Nothing but the lines from the one holding "Task: Go to the next preset arrow" to the final line of the listing below, both included, should be repeated, and each must match exactly. Omit pictures.

# # # # #

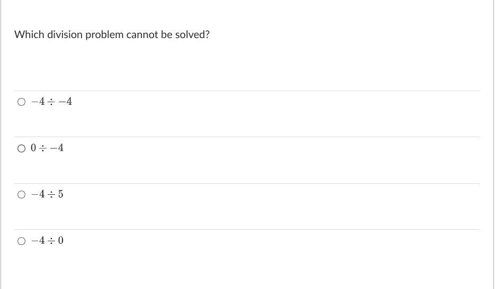The height and width of the screenshot is (289, 496).
Task: Click the word "problem" in the question
Action: pyautogui.click(x=104, y=35)
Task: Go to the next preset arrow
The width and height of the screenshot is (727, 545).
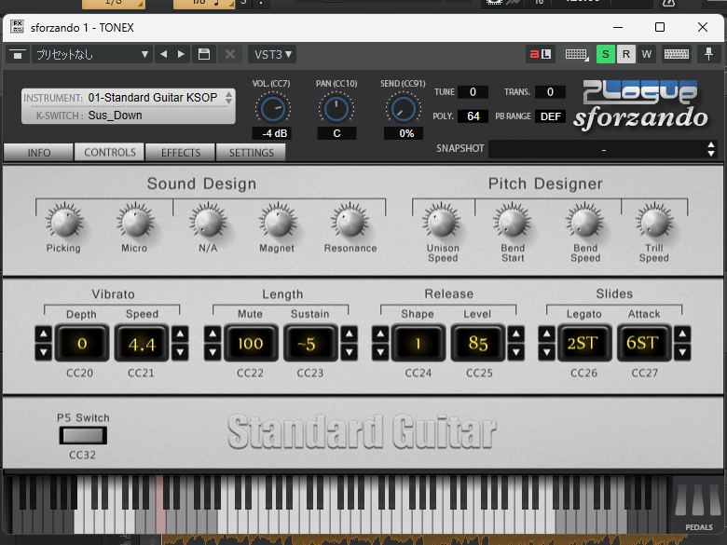Action: tap(182, 54)
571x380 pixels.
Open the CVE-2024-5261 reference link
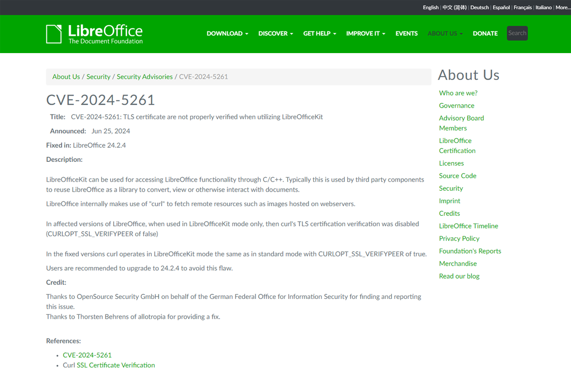(x=87, y=355)
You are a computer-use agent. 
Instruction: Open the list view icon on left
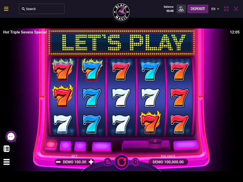pos(6,149)
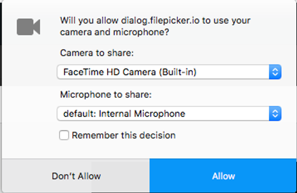Click the video camera icon

tap(28, 27)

# # # # #

**EXERCISE RESPONSE:**
Task: Go to the next preset arrow
The width and height of the screenshot is (727, 545).
Action: tap(182, 54)
571x380 pixels.
Open the CVE-2024-5261 reference link
(x=87, y=355)
You are a computer-use agent. 
Instruction: Open the list view icon on left
pos(6,149)
Click the video camera icon

tap(28, 27)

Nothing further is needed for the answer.